Source data |
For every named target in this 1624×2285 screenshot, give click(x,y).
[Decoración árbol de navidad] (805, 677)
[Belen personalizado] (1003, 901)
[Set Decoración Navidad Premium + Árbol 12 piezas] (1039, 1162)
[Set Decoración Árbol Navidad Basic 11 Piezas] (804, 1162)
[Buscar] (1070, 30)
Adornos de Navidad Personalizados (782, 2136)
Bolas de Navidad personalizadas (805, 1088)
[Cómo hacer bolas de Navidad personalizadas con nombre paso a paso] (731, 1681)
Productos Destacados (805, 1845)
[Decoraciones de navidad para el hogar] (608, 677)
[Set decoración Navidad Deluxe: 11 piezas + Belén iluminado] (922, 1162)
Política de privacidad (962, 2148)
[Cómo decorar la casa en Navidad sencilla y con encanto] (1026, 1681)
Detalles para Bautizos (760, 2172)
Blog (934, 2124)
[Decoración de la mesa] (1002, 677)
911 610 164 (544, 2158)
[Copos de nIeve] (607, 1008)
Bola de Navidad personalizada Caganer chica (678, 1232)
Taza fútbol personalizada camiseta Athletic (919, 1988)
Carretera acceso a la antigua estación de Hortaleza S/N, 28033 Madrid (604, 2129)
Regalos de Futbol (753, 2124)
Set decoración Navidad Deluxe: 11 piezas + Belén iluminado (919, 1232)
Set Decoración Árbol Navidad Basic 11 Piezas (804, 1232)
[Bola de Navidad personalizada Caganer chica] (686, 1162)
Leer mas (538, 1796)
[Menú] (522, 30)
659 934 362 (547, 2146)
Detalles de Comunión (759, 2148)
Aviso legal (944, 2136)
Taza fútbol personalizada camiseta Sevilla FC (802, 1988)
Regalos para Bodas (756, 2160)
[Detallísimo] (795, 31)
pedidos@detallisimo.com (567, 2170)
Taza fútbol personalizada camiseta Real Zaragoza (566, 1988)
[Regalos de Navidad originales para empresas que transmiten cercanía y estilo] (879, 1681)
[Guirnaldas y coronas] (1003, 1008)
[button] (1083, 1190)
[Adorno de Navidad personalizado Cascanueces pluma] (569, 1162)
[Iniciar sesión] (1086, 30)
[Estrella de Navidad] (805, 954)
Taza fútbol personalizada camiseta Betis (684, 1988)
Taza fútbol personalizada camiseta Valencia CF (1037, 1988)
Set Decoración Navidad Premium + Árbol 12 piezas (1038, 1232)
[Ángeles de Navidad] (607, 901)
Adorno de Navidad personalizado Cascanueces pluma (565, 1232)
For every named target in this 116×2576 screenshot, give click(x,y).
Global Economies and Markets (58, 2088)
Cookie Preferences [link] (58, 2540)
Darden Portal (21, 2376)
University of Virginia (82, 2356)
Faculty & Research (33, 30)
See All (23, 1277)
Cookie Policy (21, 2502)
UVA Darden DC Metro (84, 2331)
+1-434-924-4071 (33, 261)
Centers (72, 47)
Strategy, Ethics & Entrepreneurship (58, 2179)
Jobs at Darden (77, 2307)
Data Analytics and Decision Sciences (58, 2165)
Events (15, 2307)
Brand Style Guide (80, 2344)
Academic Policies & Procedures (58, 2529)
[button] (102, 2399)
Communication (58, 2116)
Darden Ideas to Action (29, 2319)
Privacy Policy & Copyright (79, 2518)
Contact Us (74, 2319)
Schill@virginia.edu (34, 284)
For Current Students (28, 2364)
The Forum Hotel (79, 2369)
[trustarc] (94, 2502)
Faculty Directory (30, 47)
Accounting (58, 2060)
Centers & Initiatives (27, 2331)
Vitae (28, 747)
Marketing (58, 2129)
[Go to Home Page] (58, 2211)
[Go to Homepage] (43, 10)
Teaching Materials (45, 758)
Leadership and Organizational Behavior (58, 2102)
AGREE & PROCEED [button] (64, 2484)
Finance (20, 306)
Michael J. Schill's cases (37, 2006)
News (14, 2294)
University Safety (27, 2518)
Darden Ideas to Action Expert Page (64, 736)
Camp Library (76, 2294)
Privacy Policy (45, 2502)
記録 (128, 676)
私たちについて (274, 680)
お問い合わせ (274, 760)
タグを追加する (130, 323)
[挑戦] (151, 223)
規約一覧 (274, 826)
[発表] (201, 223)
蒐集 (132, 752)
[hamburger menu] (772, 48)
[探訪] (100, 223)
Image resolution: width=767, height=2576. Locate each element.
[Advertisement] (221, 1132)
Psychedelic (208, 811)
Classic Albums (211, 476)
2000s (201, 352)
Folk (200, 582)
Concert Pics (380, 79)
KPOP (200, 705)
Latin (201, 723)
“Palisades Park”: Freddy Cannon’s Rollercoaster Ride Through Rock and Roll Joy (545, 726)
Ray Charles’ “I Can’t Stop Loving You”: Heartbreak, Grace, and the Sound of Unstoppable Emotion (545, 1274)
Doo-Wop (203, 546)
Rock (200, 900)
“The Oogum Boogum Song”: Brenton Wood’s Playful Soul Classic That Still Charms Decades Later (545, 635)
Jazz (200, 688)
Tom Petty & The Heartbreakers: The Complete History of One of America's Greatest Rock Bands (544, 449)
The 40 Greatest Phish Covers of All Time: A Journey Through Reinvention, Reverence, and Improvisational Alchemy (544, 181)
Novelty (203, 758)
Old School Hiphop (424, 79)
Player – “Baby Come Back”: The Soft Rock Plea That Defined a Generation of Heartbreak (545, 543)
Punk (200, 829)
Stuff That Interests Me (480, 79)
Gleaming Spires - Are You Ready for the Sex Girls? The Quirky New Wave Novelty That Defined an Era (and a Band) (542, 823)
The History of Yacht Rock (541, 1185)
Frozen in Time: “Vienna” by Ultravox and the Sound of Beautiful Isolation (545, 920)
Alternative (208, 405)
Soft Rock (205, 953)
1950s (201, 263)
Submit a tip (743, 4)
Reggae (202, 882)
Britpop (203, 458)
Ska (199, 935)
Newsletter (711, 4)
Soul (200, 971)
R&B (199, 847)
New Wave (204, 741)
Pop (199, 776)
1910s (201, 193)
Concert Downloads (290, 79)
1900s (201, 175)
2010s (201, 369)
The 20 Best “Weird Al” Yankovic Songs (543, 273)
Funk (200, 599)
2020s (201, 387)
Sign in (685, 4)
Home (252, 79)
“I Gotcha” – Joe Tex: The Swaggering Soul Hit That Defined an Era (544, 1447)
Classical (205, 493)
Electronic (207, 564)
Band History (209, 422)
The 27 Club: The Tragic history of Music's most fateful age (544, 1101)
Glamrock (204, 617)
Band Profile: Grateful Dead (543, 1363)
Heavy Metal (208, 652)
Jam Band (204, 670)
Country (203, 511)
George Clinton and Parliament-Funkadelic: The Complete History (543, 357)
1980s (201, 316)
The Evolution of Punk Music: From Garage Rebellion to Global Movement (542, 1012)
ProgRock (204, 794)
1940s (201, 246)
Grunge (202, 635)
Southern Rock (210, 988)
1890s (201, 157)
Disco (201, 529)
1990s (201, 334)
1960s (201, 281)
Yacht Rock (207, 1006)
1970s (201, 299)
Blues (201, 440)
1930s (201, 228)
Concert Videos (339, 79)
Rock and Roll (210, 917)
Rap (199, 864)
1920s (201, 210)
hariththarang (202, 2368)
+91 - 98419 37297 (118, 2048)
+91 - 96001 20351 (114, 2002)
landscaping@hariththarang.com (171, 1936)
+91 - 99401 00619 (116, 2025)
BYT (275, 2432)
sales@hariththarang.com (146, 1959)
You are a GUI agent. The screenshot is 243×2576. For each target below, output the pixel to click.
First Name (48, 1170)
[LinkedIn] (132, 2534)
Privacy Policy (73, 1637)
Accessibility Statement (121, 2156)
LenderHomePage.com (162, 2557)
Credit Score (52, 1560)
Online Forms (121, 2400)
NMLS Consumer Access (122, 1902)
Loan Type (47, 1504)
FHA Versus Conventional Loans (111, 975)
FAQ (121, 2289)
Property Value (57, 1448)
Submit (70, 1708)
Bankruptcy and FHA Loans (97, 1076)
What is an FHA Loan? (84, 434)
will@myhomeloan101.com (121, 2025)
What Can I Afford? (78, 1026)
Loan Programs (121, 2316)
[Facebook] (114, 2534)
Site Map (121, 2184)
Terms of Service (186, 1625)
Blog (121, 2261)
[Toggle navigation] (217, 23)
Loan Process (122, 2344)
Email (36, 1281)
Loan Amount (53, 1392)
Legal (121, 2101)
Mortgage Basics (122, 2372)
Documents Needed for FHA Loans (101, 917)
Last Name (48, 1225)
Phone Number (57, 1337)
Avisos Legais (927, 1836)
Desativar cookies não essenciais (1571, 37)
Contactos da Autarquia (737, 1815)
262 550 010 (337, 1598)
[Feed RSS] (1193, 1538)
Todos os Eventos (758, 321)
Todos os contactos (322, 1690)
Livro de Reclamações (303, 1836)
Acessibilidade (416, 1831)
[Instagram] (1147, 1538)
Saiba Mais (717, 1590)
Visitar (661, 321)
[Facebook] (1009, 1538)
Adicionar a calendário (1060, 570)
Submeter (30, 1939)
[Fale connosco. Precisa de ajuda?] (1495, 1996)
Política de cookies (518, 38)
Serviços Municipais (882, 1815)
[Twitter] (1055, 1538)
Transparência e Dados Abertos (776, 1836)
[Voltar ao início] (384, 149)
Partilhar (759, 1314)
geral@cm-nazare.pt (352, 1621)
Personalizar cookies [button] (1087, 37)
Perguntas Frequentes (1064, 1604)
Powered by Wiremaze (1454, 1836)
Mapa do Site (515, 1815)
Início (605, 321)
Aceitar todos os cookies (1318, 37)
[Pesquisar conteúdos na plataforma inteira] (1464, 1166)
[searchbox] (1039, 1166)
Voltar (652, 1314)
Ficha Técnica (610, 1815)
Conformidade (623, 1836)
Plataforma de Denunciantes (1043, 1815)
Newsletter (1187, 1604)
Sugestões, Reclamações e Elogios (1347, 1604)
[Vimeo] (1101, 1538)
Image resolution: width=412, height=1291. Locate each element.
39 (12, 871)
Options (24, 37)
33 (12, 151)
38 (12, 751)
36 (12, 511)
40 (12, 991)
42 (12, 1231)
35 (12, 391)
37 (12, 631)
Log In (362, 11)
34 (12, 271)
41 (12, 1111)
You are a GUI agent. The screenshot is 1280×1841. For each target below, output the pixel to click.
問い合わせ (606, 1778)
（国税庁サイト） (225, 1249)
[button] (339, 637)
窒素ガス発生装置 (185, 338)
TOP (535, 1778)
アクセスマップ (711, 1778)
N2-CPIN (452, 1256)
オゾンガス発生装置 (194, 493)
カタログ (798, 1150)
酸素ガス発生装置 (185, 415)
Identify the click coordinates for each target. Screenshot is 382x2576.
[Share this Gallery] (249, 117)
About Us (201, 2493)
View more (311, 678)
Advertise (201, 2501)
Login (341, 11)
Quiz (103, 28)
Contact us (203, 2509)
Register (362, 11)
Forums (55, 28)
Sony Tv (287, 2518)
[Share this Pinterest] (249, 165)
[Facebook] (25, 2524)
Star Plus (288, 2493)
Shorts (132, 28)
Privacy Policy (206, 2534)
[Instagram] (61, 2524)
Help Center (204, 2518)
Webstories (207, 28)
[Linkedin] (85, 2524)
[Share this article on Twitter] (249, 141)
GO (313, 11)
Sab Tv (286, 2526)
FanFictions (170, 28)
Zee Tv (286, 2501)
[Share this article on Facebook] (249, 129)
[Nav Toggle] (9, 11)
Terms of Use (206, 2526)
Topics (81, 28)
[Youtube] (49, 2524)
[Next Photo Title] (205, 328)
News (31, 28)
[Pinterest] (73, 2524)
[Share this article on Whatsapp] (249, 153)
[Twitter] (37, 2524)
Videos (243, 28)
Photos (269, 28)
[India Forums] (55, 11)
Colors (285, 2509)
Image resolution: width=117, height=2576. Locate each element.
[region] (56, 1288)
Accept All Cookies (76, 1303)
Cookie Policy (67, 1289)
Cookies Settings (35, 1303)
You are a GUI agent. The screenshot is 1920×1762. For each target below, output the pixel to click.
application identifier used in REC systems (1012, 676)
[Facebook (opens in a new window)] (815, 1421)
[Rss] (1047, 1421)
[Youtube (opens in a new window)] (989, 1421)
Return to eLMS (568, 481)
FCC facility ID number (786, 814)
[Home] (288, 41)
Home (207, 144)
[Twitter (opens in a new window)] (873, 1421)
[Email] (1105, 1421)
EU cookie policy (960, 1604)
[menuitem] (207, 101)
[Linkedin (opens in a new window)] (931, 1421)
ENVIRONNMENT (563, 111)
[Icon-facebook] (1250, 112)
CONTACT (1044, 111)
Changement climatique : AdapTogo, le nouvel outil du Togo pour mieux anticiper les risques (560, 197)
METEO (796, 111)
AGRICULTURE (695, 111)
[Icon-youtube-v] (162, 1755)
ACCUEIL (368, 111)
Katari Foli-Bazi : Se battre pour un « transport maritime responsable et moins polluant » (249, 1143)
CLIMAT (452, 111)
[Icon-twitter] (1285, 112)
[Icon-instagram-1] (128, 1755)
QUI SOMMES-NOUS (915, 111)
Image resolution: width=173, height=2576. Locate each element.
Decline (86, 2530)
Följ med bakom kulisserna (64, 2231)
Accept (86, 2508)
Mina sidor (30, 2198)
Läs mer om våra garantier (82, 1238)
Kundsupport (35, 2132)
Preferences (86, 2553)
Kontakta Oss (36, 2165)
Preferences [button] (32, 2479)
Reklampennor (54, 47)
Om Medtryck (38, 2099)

About this exercise | What you give back should be exactly the lines of the data above from the line with "Darden Ideas to Action (29, 2319)" through the line with "Joy (545, 726)", both of those included, and nothing more.

Result |
Darden Ideas to Action (29, 2319)
Privacy Policy & Copyright (79, 2518)
Contact Us (74, 2319)
Schill@virginia.edu (34, 284)
For Current Students (28, 2364)
The Forum Hotel (79, 2369)
[trustarc] (94, 2502)
Faculty Directory (30, 47)
Accounting (58, 2060)
Centers & Initiatives (27, 2331)
Vitae (28, 747)
Marketing (58, 2129)
[Go to Home Page] (58, 2211)
[Go to Homepage] (43, 10)
Teaching Materials (45, 758)
Leadership and Organizational Behavior (58, 2102)
AGREE & PROCEED [button] (64, 2484)
Finance (20, 306)
Michael J. Schill's cases (37, 2006)
News (14, 2294)
University Safety (27, 2518)
Darden Ideas to Action Expert Page (64, 736)
Camp Library (76, 2294)
Privacy Policy (45, 2502)
記録 (128, 676)
私たちについて (274, 680)
お問い合わせ (274, 760)
タグを追加する (130, 323)
[挑戦] (151, 223)
規約一覧 (274, 826)
[発表] (201, 223)
蒐集 (132, 752)
[hamburger menu] (772, 48)
[探訪] (100, 223)
Image resolution: width=767, height=2576. Locate each element.
[Advertisement] (221, 1132)
Psychedelic (208, 811)
Classic Albums (211, 476)
2000s (201, 352)
Folk (200, 582)
Concert Pics (380, 79)
KPOP (200, 705)
Latin (201, 723)
“Palisades Park”: Freddy Cannon’s Rollercoaster Ride Through Rock and Roll Joy (545, 726)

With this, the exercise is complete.